Bienestar Digital no busca dar indicaciones ni hacer señalamientos, brinda un llamado a conversar con los chicos para entender sus definiciones sobre privacidad, intimidad y amistad, y para problematizarlas junto con las experiencias adultas.
“No se trata de darles la palabra y punto, ni de imponer definiciones adultas, sino de encontrar acuerdos que sirvan para construir a la par”, asegura Facundo. “Hay que buscar soluciones argentinas para problemas argentinos. No podemos copiar modelos de países como Finlandia sin considerar nuestra realidad social y económica. Muchos chicos no tienen idea de cómo se vivía antes: el ‘escribiendo’ en WhatsApp es reciente, hace 10 años casi nadie usaba Google Maps.
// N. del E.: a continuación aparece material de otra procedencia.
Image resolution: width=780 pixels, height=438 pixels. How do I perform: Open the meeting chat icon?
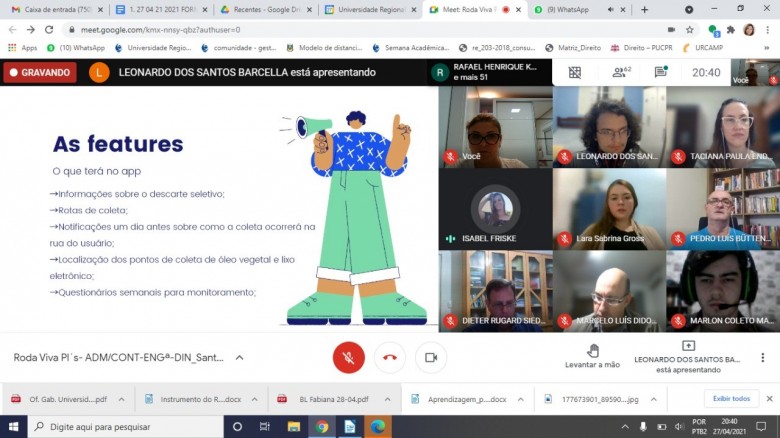tap(661, 72)
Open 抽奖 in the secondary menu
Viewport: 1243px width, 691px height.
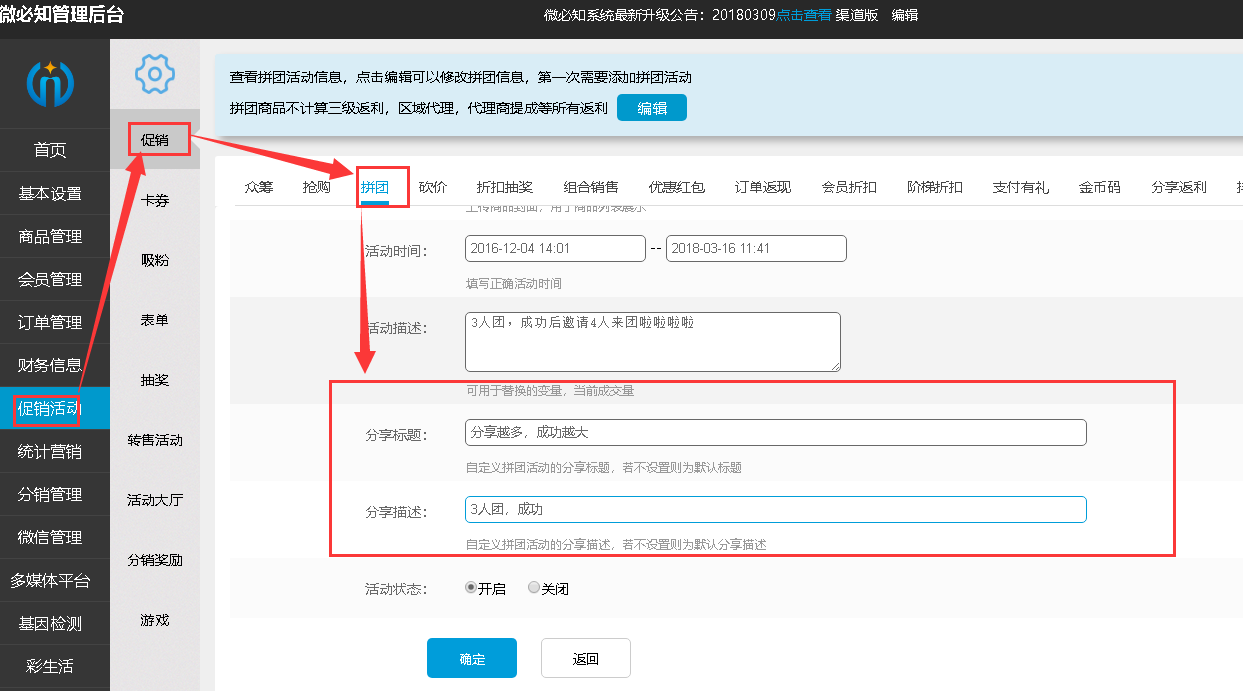(155, 380)
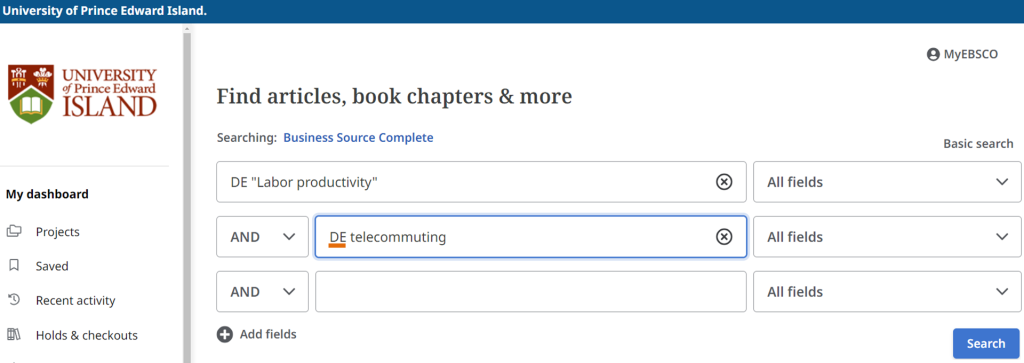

Por eso, hay que hablar en casa no solo con anécdotas, sino mostrando otros mundos posibles para que los chicos tomen lo que les sirva para construir el suyo”.
“Sabemos que retrasar la entrega del primer celular es un paso enorme porque de todos los dispositivos es el que promueve un uso más solitario y donde ya es difícil entrar como adulto a regularles su uso”
Argentina tiene alta conectividad y acceso a dispositivos en toda la región, lo cual implica muchas veces que quitarles los celulares a los chicos sin brindarles otras alternativas pueda profundizar desigualdades y exclusiones.
Respecto a la prohibición, neutro entrevistado es claro: “Aún no tenemos respuestas, pero sabemos que retrasar la entrega del primer celular es un paso enorme porque de todos los dispositivos es el que promueve un uso más solitario y donde ya es difícil entrar como adulto a regularles su uso. Obviamente, existen controladores parentales y normas de convivencia, pero en el territorio lo que vemos es que una vez que acceden todo se vuelve más complejo. Y a eso nos vamos a tener que enfrentar como padres, madres y personas adultas, pero no es lo mismo hacerlo con un niño o niña de 13 años que con alguien de 5 años. Habrá que empezar a preguntarse para qué necesita un celular.”
En los talleres que brindan a lo largo y ancho del país, la mayoría de los adolescentes dice que le gustaría usar menos el celular y que este hábito les quita tiempo para leer, tocar un instrumento o ver amigos. Algunos, incluso, admiten que hubieran preferido recibirlo más tarde porque “no estaban preparados” o “se metieron en lugares que no eran para ellos”. Esto revela una clara conciencia sobre el impacto que tiene la tecnología en sus vidas y la importancia de acompañarlos con límites adecuados.
Y aunque en las ciudades más grandes puede parecer lógico que los chicos no anden en la calle por cuidado, esta realidad se observa también en pueblos chicos donde todavía pueden conservar ciertas libertades: “están atrapados en la pantalla, con los mismos problemas, sin importar donde vivan. Un chico de 14 años no puede entrar a un casino, pero sí puede apostar desde la cama, con el celular en la mano, mientras sus padres creen que está jugando a la Play”.

La crisis económica, el retiro del Estado y la situación social agravan este escenario, que excede a la tecnología, pero no puede entenderse sin ella. Parece que lo que queda es el acompañamiento comunitario: donde escuelas, familias y sociedad dialoguen y construyan juntos modos más sanos y conscientes de vivir en un mundo digitalizado.
“No hay un manual. Cada familia y cada comunidad tiene que pensar qué quiere transmitir y cómo va a acompañar. Pero el silencio y la inacción no son opciones”, agrega Facundo. “Los chicos nos están pidiendo ayuda, están conscientes y necesitan que los adultos también asumamos la responsabilidad y pongamos el ejemplo. No hay recetas mágicas, pero sí ganas y compromisos para caminar juntos”.
Tal vez, lo que esperan no es que se apaguen todas las pantallas, sino que se dejen un rato a un lado para mirarlos a los ojos mientras aún quieren jugar.